> **Task material**
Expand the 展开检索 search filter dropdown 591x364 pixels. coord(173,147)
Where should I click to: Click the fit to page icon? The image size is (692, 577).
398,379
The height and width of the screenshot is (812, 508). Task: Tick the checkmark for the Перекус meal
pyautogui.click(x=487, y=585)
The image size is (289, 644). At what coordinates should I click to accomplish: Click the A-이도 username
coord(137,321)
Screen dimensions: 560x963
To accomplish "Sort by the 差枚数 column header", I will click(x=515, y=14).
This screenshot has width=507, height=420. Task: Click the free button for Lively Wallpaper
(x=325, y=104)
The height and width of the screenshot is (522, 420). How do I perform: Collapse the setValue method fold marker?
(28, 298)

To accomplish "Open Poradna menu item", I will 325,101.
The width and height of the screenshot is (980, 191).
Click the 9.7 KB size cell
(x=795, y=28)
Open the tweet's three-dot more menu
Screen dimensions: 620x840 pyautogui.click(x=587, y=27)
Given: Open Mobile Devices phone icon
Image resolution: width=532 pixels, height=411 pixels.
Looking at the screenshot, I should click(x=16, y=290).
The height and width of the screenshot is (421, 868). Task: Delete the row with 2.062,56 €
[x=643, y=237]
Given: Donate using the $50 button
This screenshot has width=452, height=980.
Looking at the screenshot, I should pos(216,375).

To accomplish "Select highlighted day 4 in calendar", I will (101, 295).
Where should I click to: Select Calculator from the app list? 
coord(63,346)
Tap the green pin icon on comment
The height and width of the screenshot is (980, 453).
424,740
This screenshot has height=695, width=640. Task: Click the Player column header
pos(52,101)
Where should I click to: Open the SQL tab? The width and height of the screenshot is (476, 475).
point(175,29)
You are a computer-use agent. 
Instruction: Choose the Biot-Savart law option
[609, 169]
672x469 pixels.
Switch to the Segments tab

> **Directions for this task**
Down to the final line, the data above must be copied exactly.

> **Written response**
Expand the 展开检索 search filter dropdown 591x364 pixels. coord(173,147)
Where should I click to: Click the fit to page icon? The image size is (692, 577).
398,379
The height and width of the screenshot is (812, 508). Task: Tick the checkmark for the Перекус meal
pyautogui.click(x=487, y=585)
The image size is (289, 644). At what coordinates should I click to accomplish: Click the A-이도 username
coord(137,321)
Screen dimensions: 560x963
To accomplish "Sort by the 差枚数 column header", I will click(x=515, y=14).
This screenshot has width=507, height=420. Task: Click the free button for Lively Wallpaper
(x=325, y=104)
The height and width of the screenshot is (522, 420). How do I perform: Collapse the setValue method fold marker?
(28, 298)

To accomplish "Open Poradna menu item", I will 325,101.
The width and height of the screenshot is (980, 191).
Click the 9.7 KB size cell
(x=795, y=28)
Open the tweet's three-dot more menu
Screen dimensions: 620x840 pyautogui.click(x=587, y=27)
Given: Open Mobile Devices phone icon
Image resolution: width=532 pixels, height=411 pixels.
Looking at the screenshot, I should click(x=16, y=290).
The height and width of the screenshot is (421, 868). Task: Delete the row with 2.062,56 €
[x=643, y=237]
Given: Donate using the $50 button
This screenshot has width=452, height=980.
Looking at the screenshot, I should pos(216,375).

To accomplish "Select highlighted day 4 in calendar", I will (101, 295).
Where should I click to: Select Calculator from the app list? 
coord(63,346)
Tap the green pin icon on comment
The height and width of the screenshot is (980, 453).
424,740
This screenshot has height=695, width=640. Task: Click the Player column header
pos(52,101)
Where should I click to: Open the SQL tab? The width and height of the screenshot is (476, 475).
point(175,29)
You are a computer-use agent. 
Instruction: Choose the Biot-Savart law option
[609, 169]
672x469 pixels.
Switch to the Segments tab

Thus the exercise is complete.